▶ Source data
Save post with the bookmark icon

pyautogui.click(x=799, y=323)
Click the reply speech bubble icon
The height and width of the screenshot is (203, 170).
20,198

▶ Problem description
Can you retype every line of the listing above without changing a single character?

▶ Finished exercise
Save post with the bookmark icon

pyautogui.click(x=799, y=323)
Click the reply speech bubble icon
The height and width of the screenshot is (203, 170).
20,198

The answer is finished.